- [Work to be completed]: Through the line that contains "Task: Select the rai.php5 file thumbnail", return the data below exactly, starting at its first line; leave the rest out.
(Data for review)
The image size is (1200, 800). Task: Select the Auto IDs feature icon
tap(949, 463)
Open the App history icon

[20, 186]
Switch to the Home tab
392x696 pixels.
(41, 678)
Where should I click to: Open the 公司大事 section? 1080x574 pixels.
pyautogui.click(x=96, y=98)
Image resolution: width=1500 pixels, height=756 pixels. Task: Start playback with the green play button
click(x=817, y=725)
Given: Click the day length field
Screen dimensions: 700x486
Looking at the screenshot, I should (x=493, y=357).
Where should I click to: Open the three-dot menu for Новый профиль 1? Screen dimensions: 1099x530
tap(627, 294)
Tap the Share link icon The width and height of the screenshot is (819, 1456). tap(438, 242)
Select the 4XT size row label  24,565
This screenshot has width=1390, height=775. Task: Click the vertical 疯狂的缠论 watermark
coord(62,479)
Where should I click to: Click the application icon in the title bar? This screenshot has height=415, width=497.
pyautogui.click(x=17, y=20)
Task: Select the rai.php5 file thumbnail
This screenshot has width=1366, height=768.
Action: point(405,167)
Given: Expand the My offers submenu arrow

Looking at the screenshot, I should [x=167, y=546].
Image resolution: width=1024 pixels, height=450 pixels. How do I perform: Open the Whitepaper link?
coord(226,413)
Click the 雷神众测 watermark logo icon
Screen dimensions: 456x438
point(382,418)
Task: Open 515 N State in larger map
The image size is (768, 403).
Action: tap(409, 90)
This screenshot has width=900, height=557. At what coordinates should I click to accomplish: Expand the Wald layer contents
(End Data for review)
- [Result for this exercise]:
The image size is (1200, 800). Task: Select the Auto IDs feature icon
tap(949, 463)
Open the App history icon

[20, 186]
Switch to the Home tab
392x696 pixels.
(41, 678)
Where should I click to: Open the 公司大事 section? 1080x574 pixels.
pyautogui.click(x=96, y=98)
Image resolution: width=1500 pixels, height=756 pixels. Task: Start playback with the green play button
click(x=817, y=725)
Given: Click the day length field
Screen dimensions: 700x486
Looking at the screenshot, I should (x=493, y=357).
Where should I click to: Open the three-dot menu for Новый профиль 1? Screen dimensions: 1099x530
tap(627, 294)
Tap the Share link icon The width and height of the screenshot is (819, 1456). tap(438, 242)
Select the 4XT size row label  24,565
This screenshot has width=1390, height=775. Task: Click the vertical 疯狂的缠论 watermark
coord(62,479)
Where should I click to: Click the application icon in the title bar? This screenshot has height=415, width=497.
pyautogui.click(x=17, y=20)
Task: Select the rai.php5 file thumbnail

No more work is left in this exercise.